My computer at the office has Google as it’s primary search engine. When I turn it on I get any number of news stories to click on if I’m interested.
Last week there was a story about the Hubble Deep Field Telescope. I’m not an astrologer, but I’m always fascinated to look at images taken from outer space.
The image I saw was remarkable. It was a photograph shown in the shape of a square. Inside the square was an indicator aimed at a single point of light. This point of light made up a tiny fraction of the entire photograph. The point of light was an area of space containing some 10,000 galaxies. Let that sink in for a minute.
I’m no astrologer, but I do know that our planet Earth is part of a solar system orbiting a single star we call the Sun. This single star is but one of millions of stars in our galaxy that we call the Milky Way.
Now try getting your head around a single point of light in one photograph filled with such points of light and learning that there are 10,000 galaxies in that tiny dot. And don’t forget, that single, square-shaped photograph is but a fraction of the known universe.
I suppose what I’m getting at is the enormity of the universe we inhabit. And I am frequently perplexed at how any thinking person could see something like the images from the Hubble Deep Space telescope and walk away believing there is no “Mind” behind it all. That somehow our existence and the existence of this enormous universe is a happy accident.

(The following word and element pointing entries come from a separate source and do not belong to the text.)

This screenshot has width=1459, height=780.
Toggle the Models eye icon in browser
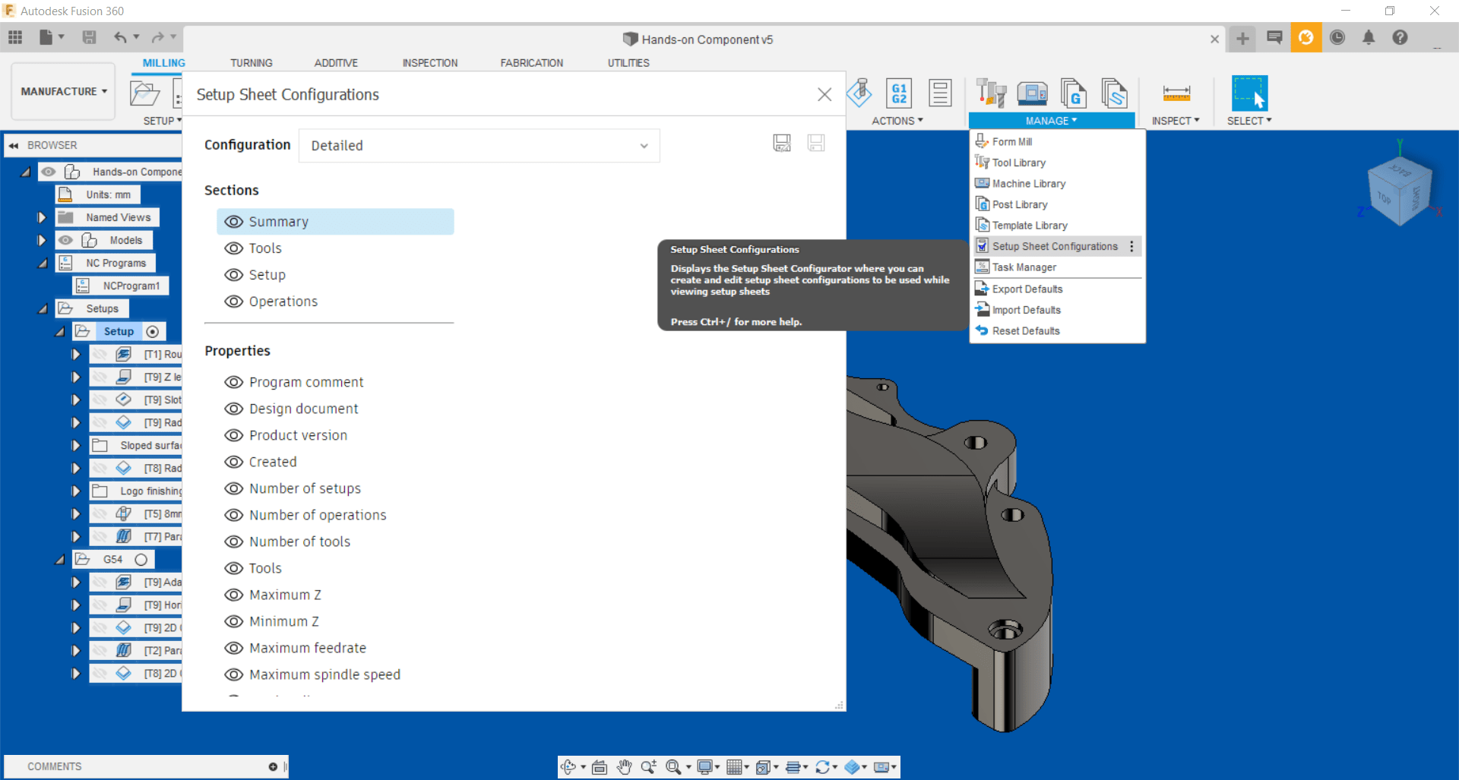[67, 240]
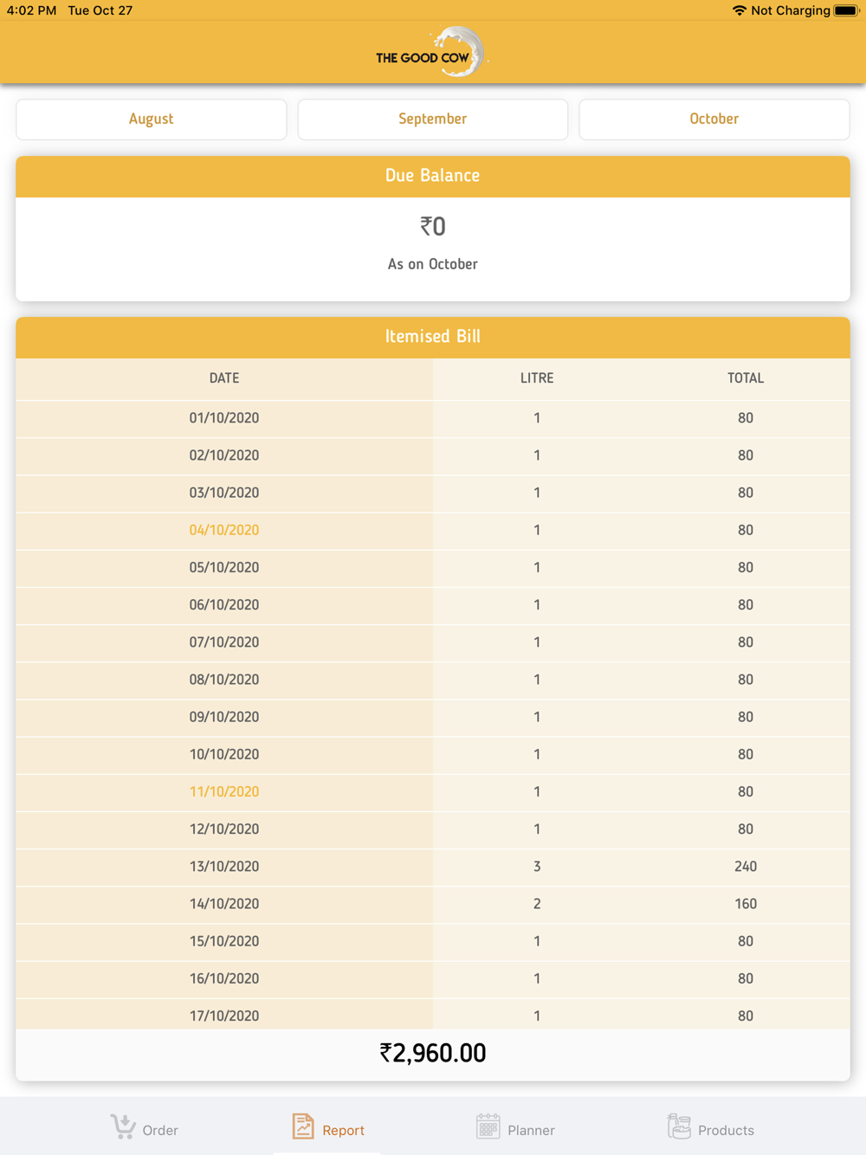
Task: Tap the LITRE column header
Action: [537, 378]
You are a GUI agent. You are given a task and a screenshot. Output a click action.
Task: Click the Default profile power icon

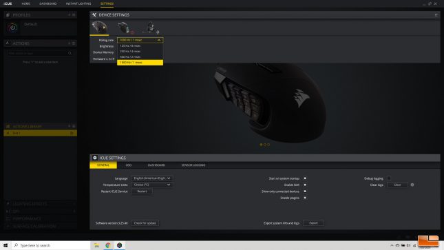[12, 28]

I think the complexities and the mysteries of nature are the surest proof of a Creator. And even more amazing is the idea that--as far as we know so far--our tiny planet is the only one to have life.
Maybe one day we will discover that there are other places that have life. That would be thrilling. And remembering a really nice line from the movie “Contact” starring Jodie Foster, when asked if she believed there was life elsewhere in the universe by an elementary-aged student she replied, “Well if there isn’t, it seems like an awful waste of space.”